Records supplied:
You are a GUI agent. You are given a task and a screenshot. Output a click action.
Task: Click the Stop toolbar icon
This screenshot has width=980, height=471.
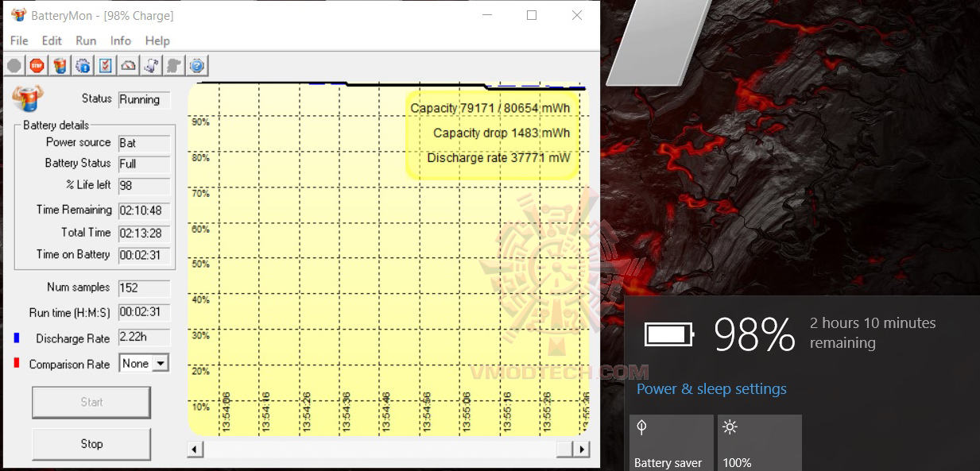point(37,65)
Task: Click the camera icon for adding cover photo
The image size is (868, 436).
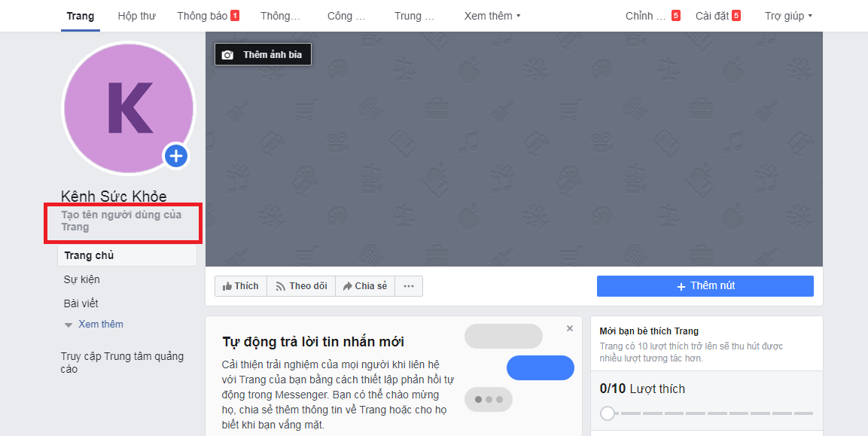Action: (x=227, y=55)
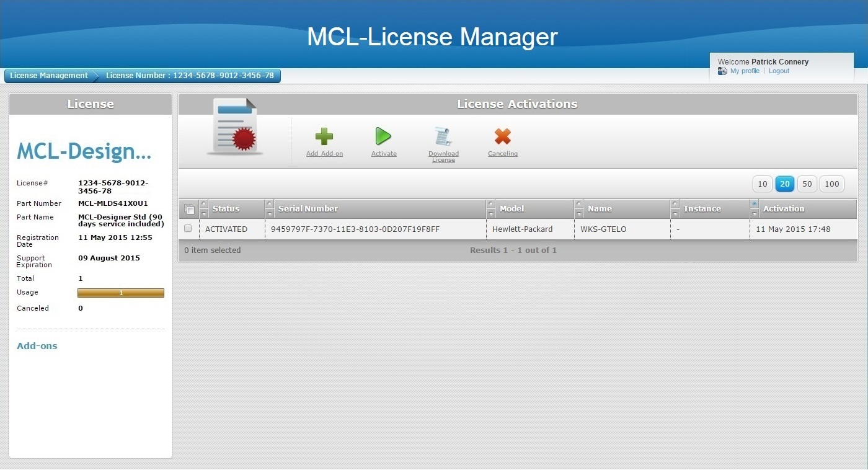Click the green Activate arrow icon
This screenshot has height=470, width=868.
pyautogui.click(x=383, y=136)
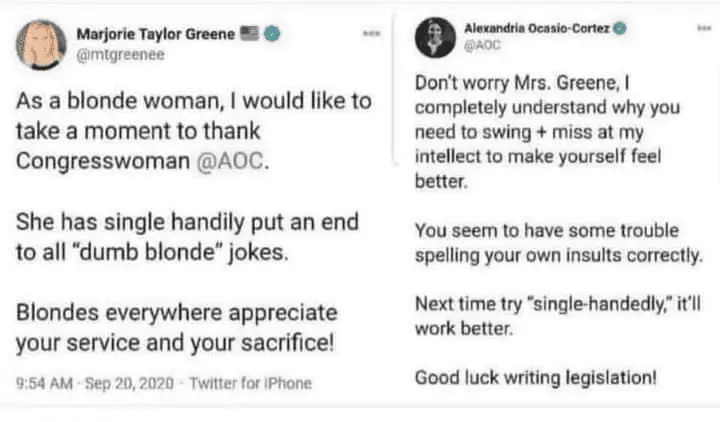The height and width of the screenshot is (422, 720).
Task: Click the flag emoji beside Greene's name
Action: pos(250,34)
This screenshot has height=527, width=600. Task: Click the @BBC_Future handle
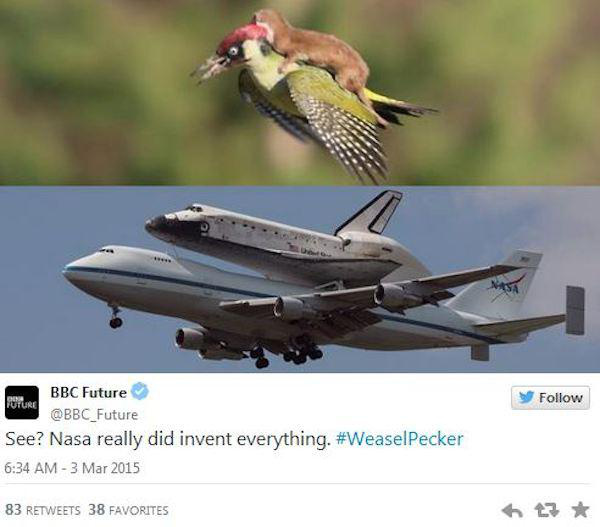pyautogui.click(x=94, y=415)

Description of the task: Restate the data exactly, though only from the line that contains "Task: Click the camera" through its last line, both ends included and with the pictures left out.

Task response:
Task: Click the camera icon for adding cover photo
The image size is (868, 436).
Action: (x=227, y=55)
Click the green Activate arrow icon
This screenshot has height=470, width=868.
pyautogui.click(x=383, y=136)
The height and width of the screenshot is (422, 720).
Task: Click the flag emoji beside Greene's name
Action: pos(250,34)
This screenshot has height=527, width=600. Task: Click the @BBC_Future handle
pyautogui.click(x=94, y=415)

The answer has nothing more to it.